For Google, the expansion to multiple types of data input is still big news, though. Chatbot Bard can only handle textual input to this day. That alone is not enough to take over ChatGPT’s crown as the most powerful chatbot. Bard does deserve that crown, and that’s because of the way Gemini Ultra was trained. Those paying close attention already noticed that ChatGPT can process audio input due to the addition of a new model. So the capability does not come from GPT-4, but ChatGPT can address multiple models to turn different types of input into something meaningful. Gemini Ultra, on the other hand, is trained from the build to handle multiple types of data. Therefore, only one model drives Bard.

The result of Google’s distinctive approach is a model with “sophisticated multimodal reasoning and advanced programming capabilities.” To calculate the capabilities of the model when the input uses both image, and video, and audio, the MMMU benchmark is used. Here, Gemini achieved a result of 59.4 percent, surpassing GPT-4V (56.8%). This however implies that the score of GPT-4V is a combined score of the capabilities of GPT-4V and Whisper, which must account for audio input.

Waiting for Bard Advanced

For now, it all remains plans for the future. Google can demonstrate on paper that Gemini Ultra entitles the company to take over the leading position within the AI world from OpenAI. It cannot claim that title until Gemini Ultra becomes available. According to the tech giant, the model is at this point not tested thoroughly. Which puts the launch on hold. Early next year, the company expects to change that, and a second variant of Bard should become available under the name Bard Advanced.

Until Bard Advanced is available, we will have to compare Gemini Pro to OpenAI’s models for positioning. There, Google throws in a comparison with GPT-3.5. “In six of the eight benchmarks, Gemini Pro outperformed GPT-3.5, including in MMLU (Massive Multitask Language Understanding), one of the main leading standards for measuring large AI models, and GSM8K, which measures mathematical reasoning in elementary school.”

Again, we can make no further comparison than the one provided by Google. Other possibilities we don’t have because Bard with Gemini Pro is not available in Europe. To see the upgraded version of the chatbot at work, Google did create a video in collaboration with Youtuber Mark Rober. He creatively tests the reasoning ability of the chatbot and is himself very pleased with the results now that a project that normally takes one year can be built in three weeks.

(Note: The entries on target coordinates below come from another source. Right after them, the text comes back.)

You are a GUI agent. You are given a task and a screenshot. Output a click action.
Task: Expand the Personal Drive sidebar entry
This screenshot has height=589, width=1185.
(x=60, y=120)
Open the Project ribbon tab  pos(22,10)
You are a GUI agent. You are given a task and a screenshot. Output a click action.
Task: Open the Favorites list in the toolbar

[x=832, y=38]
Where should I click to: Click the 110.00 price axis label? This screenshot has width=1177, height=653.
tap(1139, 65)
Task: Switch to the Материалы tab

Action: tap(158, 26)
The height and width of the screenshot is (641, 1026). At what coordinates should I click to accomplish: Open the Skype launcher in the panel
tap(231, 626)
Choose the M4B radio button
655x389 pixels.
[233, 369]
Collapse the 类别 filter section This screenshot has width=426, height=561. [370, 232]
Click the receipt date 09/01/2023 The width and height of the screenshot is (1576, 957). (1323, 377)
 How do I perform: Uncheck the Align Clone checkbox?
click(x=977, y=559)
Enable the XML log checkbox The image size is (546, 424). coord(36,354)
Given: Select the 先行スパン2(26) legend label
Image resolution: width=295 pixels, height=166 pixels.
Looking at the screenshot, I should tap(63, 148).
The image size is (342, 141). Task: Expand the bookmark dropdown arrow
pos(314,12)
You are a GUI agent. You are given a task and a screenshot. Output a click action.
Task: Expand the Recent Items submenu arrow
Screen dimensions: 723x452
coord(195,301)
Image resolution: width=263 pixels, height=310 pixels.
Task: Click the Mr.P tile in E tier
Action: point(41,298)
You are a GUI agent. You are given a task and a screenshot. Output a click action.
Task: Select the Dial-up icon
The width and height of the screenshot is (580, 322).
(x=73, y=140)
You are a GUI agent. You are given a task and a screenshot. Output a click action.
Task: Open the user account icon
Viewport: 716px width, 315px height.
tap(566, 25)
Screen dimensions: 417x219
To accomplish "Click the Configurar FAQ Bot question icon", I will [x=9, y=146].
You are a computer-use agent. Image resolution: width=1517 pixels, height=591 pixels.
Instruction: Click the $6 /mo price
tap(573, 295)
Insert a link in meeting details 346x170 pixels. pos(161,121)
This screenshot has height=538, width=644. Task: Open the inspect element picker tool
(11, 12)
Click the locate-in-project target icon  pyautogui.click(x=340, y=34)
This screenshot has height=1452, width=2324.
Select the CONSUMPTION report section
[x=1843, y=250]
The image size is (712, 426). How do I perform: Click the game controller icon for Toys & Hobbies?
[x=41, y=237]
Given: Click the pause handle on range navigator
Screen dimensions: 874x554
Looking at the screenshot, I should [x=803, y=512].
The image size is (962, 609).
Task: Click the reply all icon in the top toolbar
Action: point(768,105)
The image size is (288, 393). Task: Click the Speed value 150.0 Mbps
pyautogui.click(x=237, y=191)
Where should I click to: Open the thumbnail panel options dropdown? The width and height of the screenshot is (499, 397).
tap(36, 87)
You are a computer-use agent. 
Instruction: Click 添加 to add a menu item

Also read: Bard with Gemini Pro is not yet available in Europe

We are bound to promises

Gemini once again promises to give Google the leading role in the AI field. For now, that remains just promises as the most advanced version of Gemini is still left in the testing phase. In the category of free chatbots, it may well convince users who previously used GPT-3.5 by having more capabilities to reason, summarise, understand, code and plan. But again, the European market is left behind for now as Bard will not get an expansion of Gemini Pro in Europe immediately. So until at least next year, Europeans will be at least as comfortable with the products from competitor OpenAI.